/---

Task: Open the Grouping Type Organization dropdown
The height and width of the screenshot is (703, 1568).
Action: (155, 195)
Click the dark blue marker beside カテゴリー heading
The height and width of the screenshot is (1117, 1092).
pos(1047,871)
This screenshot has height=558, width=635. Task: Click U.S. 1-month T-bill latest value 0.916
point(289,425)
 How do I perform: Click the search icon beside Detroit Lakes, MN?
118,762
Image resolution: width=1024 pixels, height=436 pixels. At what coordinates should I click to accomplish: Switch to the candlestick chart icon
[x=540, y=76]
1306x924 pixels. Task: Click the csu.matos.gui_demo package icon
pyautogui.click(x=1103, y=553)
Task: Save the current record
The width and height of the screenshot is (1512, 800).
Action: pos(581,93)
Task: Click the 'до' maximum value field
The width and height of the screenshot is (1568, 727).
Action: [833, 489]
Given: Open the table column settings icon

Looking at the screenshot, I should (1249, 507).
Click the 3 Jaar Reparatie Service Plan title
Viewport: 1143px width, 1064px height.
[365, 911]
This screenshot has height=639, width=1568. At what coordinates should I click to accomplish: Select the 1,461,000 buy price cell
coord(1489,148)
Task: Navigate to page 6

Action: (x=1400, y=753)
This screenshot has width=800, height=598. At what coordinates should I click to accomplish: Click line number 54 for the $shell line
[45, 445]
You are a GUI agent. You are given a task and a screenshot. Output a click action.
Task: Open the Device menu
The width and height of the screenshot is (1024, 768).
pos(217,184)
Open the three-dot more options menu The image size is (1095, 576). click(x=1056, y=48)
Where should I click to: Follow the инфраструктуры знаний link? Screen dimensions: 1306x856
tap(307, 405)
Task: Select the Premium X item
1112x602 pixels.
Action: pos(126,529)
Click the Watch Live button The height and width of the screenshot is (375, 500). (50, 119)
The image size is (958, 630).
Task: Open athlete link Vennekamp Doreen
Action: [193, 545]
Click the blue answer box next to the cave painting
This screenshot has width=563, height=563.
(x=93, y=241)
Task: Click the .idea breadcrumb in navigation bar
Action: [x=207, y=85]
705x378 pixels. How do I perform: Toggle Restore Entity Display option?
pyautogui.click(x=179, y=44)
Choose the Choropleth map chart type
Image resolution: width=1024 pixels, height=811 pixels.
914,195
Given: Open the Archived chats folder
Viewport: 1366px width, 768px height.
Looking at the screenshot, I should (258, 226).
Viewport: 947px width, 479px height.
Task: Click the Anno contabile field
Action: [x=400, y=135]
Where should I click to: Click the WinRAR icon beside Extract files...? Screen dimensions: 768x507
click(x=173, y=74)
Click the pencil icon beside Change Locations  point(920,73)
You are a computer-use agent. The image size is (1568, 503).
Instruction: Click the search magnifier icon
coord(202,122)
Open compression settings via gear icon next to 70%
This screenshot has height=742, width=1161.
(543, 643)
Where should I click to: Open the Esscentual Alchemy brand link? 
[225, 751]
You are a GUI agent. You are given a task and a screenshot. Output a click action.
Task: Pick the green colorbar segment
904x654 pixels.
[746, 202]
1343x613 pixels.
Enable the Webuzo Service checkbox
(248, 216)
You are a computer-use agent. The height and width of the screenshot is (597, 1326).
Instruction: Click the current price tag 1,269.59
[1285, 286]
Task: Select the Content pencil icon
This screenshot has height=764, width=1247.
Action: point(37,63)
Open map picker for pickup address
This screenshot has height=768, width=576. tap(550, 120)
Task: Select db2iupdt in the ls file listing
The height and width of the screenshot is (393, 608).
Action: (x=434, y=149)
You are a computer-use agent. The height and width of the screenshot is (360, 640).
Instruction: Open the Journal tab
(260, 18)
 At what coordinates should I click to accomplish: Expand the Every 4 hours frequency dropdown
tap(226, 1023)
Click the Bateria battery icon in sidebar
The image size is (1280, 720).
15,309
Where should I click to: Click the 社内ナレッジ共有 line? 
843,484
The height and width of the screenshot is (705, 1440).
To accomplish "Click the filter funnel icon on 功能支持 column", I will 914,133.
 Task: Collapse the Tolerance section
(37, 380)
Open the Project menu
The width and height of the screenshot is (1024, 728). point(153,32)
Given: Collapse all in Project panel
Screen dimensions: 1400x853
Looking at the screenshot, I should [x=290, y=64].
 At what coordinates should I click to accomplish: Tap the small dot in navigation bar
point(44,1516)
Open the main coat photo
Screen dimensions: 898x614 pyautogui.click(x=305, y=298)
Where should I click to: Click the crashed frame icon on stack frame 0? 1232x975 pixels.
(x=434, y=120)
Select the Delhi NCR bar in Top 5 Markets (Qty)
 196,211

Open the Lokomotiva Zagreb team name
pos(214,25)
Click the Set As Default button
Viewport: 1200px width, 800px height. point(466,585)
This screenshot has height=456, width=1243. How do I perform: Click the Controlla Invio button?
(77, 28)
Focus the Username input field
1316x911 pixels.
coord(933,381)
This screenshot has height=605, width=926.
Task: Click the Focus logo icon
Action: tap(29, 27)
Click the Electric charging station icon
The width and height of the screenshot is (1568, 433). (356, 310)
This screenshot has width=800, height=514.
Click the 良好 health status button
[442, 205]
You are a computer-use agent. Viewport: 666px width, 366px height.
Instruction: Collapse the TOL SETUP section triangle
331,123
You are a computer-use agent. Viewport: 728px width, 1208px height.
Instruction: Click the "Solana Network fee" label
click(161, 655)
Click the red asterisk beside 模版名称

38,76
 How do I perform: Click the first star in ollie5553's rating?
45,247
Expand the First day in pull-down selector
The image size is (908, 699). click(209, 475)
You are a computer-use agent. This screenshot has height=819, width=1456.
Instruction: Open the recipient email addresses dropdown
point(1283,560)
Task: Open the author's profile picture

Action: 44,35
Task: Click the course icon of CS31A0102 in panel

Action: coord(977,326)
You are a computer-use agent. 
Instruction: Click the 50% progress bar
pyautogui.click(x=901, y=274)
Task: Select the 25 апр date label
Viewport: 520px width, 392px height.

\---

* WHAT YOU ARE ASKED TO DO
Copy out each line of the data above, exactly, if it lies between the line holding "1306x924 pixels. Task: Click" and the line holding "Task: Click the 'до' maximum value field", inclusive; copy no other line.

* SOLUTION BELOW
1306x924 pixels. Task: Click the csu.matos.gui_demo package icon
pyautogui.click(x=1103, y=553)
Task: Save the current record
The width and height of the screenshot is (1512, 800).
Action: pos(581,93)
Task: Click the 'до' maximum value field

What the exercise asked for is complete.